ACTION ITEM: Please write out all the data that follows exactly, without the pictures.
Content starts
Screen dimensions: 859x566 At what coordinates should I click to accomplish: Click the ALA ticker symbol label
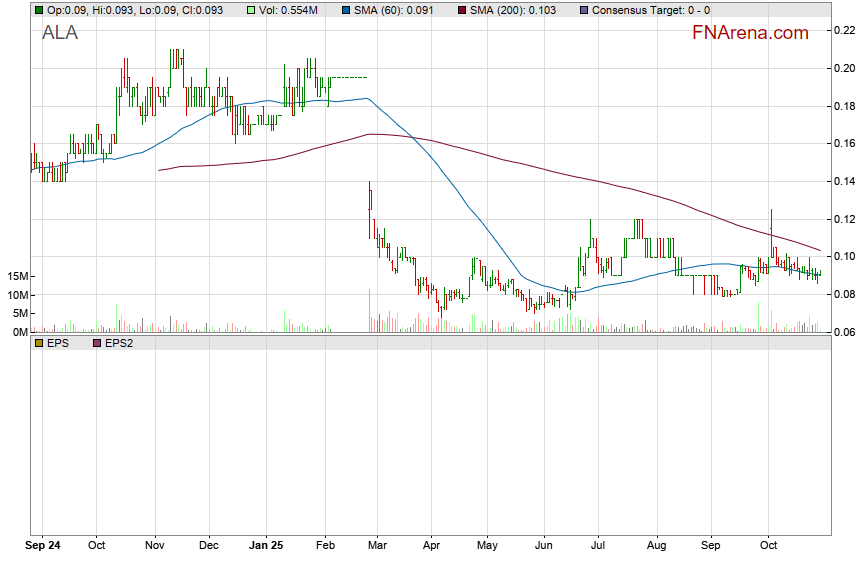(x=60, y=33)
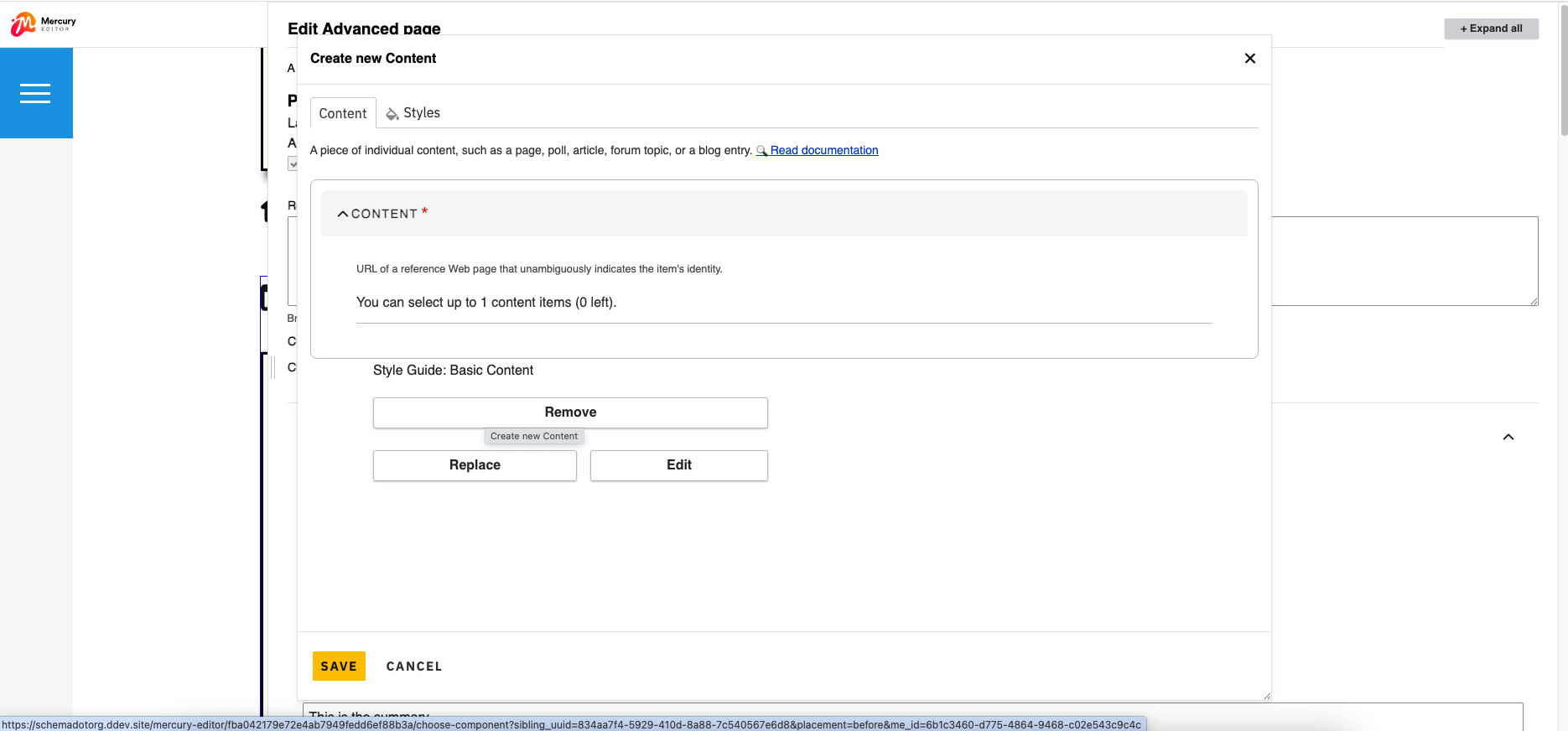Close the Create new Content dialog

tap(1249, 58)
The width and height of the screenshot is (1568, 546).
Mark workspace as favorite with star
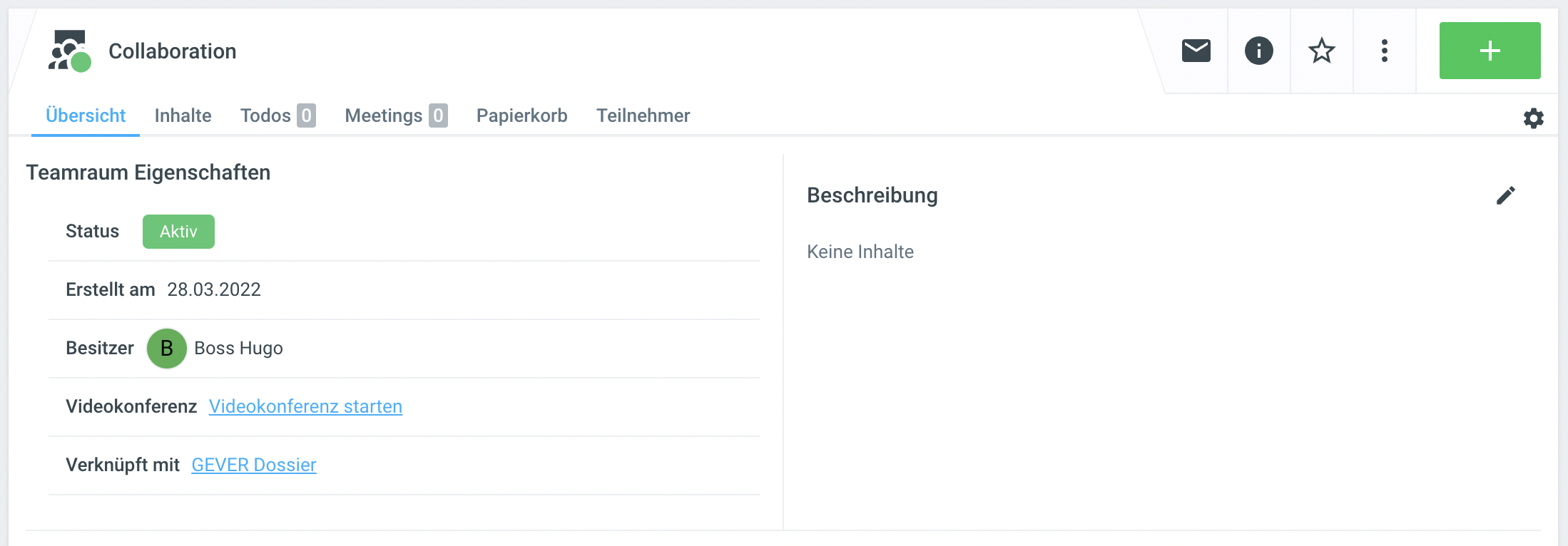click(x=1321, y=51)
Content ends
ANSWER TO THE PROBLEM:
Screen dimensions: 859x566 At what coordinates should I click to accomplish: Click the ALA ticker symbol label
(x=60, y=33)
Close the Create new Content dialog

tap(1249, 58)
The width and height of the screenshot is (1568, 546).
Mark workspace as favorite with star
click(x=1321, y=51)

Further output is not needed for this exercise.